The Behavior of Staff Nurses, Nursing Education, and Global Health

Thursday, 16 July 2009: 4:05 PM

Sharon M. Melincavage, DEd, RN, ANP-BC, CNE
Nursing Department, Cedar Crest College, Allentown, PA

Learning Objective 1: discuss how staff nurse behaviors affect global health.

Learning Objective 2: verbalize the impact that staff nurse behaviors have on the education of student nurses.

Purpose: Research has shown that student nurses have abandoned their desire and quest to become professional nurses because of difficult relationships between staff nurses and student nurses.  This is a very important topic related to global health and nursing education.  Globally, there is a shortage of professional nurses to provide needed quality health care to patients.  Determining methods to encourage student nurses to continue in nursing education programs could help decrease the global shortage of professional nurses.  The purpose of this qualitative phenomenological study was to investigate how student nurses make meaning of, interpret, perceive, and understand their anxiety in the clinical setting. 
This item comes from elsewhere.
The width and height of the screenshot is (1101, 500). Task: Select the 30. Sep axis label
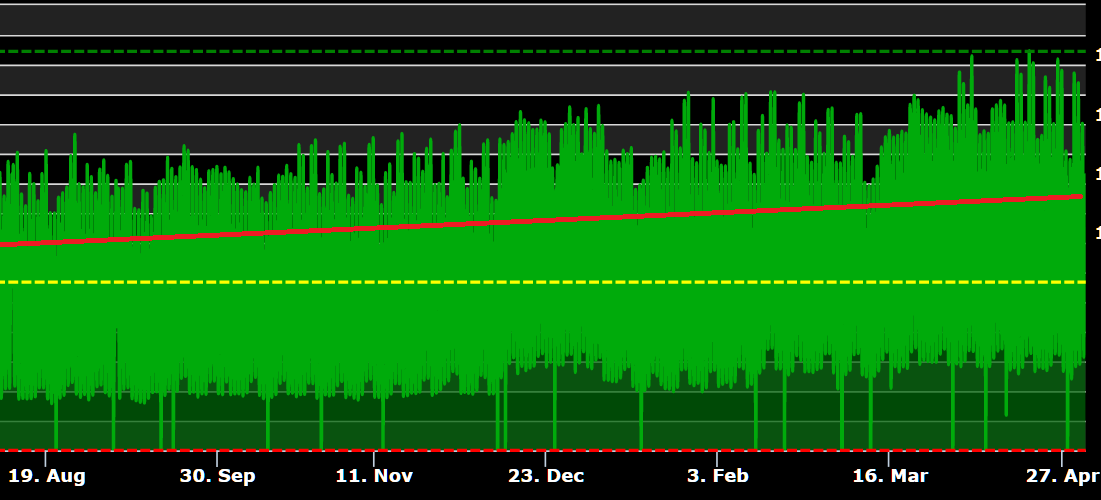pos(217,476)
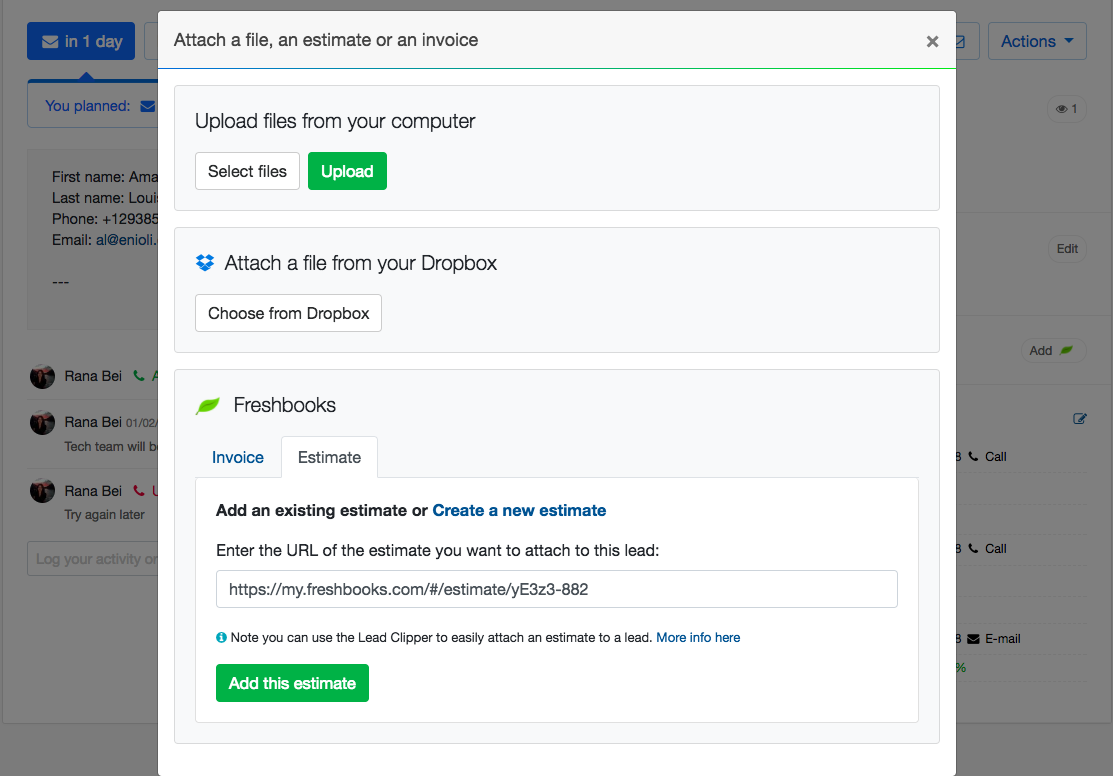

Methods: Unstructured face-to-face interviews with student nurse participants was the main method of data collection for this research study.  Results: Analysis of the data showed that student nurses experience anxiety during the clinical experience relevant to their relationships with staff nurses. Conclusion: This paper is presented in the spirit of increasing staff nurses’ awareness of how their behaviors create anxiety for student nurses during clinical experience.  Increasing this awareness can be part of the first steps to changing the behavior of future generations of nurses as the student nurses of today become the staff nurses of tomorrow.  As the behavior of staff nurses change perhaps the number of professional nurses will increase globally for generations to come.